GAIL HARTMAN: a prose poem
1. I was born in a city of 8 million people called New York. It was crowded and vertical. My hometown newspaper was the New York Times.
2. In the year of my birth, the State of Israel was created. Ronald Reagan divorced his first wife, Jane Wyman. Gandhi was assassinated in New Delhi. Alfred Kinsey issued a revolutionary report on The Sexual Behavior of the Human Male. Tennessee Williams won a Pulitzer Prize for A Streetcar Named Desire. Babe Ruth died, as did Orville Wright. And a first-class postage stamp cost 3 cents.
3. My parents stayed very busy making their mark. My mother saw to it that some good books were published. My father made house calls and paid attention to the hearts of other people.
4. I went to a small all-girls school. I was 18 the first time I met a boy. To tell you the truth, it was anticlimactic, but still pleasant.
5. I made a four-year calendar by hand when I was 14, so that I could mark off the days one by one, until I could get out of the city. While my younger sister loved New York, I hated its loneliness, its crowds, its prohibitions: don’t touch, don’t talk to strangers, don’t cross the street. Danger was lurking everywhere. And 9/11 was 40 years away.
6. I learned some important things in New York: money and happiness have no relationship with one another; ethnocentrism can be a form of prejudice; and psychotherapy is the greatest way to journey inward.
7. I escaped finally to a college in Ohio. This was farther west than anyone in my family had ever gone. My parents feared for me.
8. I loved Ohio. I loved how green it was and how the houses had roofs like triangles, not the flat-line ones of New York. I loved the passion of the antiwar demonstrators. I learned I was a part of an incredible generation. I belonged somewhere.
9. In college, I learned about art history, French literature, creative writing and sex.
10. I moved to our nation’s capitol for a year, married to a nice man. We had two nice cats. I worked at a magazine called National Geographic and I was miserable. I hated the East Coast. I had to get out. Again.

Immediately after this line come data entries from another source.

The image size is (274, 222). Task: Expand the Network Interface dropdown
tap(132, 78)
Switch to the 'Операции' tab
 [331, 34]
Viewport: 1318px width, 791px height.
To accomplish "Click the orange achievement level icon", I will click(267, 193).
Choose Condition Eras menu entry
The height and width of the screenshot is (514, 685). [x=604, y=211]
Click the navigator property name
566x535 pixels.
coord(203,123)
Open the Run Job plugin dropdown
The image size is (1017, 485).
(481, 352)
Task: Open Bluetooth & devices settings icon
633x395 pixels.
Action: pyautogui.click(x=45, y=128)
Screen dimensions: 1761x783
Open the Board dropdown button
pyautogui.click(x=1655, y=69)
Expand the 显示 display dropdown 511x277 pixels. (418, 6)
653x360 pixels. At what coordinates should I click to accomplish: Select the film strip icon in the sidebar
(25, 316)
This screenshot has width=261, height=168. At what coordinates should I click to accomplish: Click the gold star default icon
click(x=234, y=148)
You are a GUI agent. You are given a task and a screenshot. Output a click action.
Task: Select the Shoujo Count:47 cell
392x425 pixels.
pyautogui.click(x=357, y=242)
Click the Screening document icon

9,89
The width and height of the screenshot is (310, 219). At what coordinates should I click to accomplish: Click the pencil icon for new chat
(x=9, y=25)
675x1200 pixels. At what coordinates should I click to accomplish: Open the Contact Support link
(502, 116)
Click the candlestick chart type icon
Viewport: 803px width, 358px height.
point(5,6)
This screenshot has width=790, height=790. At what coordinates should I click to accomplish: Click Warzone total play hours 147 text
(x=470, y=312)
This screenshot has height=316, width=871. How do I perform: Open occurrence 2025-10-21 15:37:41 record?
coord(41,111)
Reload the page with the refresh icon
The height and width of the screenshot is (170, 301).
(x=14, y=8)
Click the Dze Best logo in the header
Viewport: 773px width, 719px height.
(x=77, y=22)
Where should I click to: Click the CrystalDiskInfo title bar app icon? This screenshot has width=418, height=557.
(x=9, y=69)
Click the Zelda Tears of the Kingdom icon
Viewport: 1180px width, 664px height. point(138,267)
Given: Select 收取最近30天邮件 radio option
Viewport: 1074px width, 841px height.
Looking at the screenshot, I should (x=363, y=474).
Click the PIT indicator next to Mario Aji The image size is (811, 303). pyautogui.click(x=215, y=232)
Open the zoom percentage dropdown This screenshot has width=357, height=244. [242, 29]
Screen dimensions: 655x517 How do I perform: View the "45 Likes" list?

11. We moved to North Dakota, which I know sounds dramatic. It was. My parents almost called the police. There are so many ways to rebel.
12. I fell in love with North Dakota: the flat mustard fields, the summer swimming holes, the adventure of living in a place that was totally foreign to me. I had never heard of the places I discovered: Minot, Manvel, Devils Lake, Durbin, Bisbee, Buxton. The map was like a poem.
13. My marriage was not like a poem, so it ended. He moved to the East Coast and I stayed for six more winters, to be exact. In those years, I found myself. A girl from Manhattan finds out who she is in Grand Forks, North Dakota. Almost a tabloid headline.
14. But just listen to the wealth I acquired in North Dakota: I became a potter; I taught braille; I collected stamps (but only pretty ones); I planted vegetables; I discovered, while driving due south to Fargo at dawn, that the sun rises in the east and sets in the west — which we had only heard about in New York. I studied psychology. I also met and married the love of my life.
15. He and I left North Dakota and moved next door to Minnesota. Years and years of making a household or two, making a baby or two, raising these babies, working at jobs I have loved: at a bookstore, at a radio station, and finally practicing psychotherapy.
16. I have lived in the Midwest for three-quarters of my life. New York is very far away. I almost never go there. I prefer this place, with its magical storms, its grain elevators downtown, its lakes and even its limitations, none of which I can think of at the moment.
17. Illness came into our Minnesota house, but then recovery, for a brief time, did, too. We learned to replace fear with hope, although I never got very good at it. When I drive by a hospital now, I look up and wish all the patients freedom from pain and waiting.
18. Not much time left for me: with good luck, 20 more winters and 20 more gardens. At the beginning, they don’t tell you what matters most: one beautiful ordinary day after another in a place you feel is home.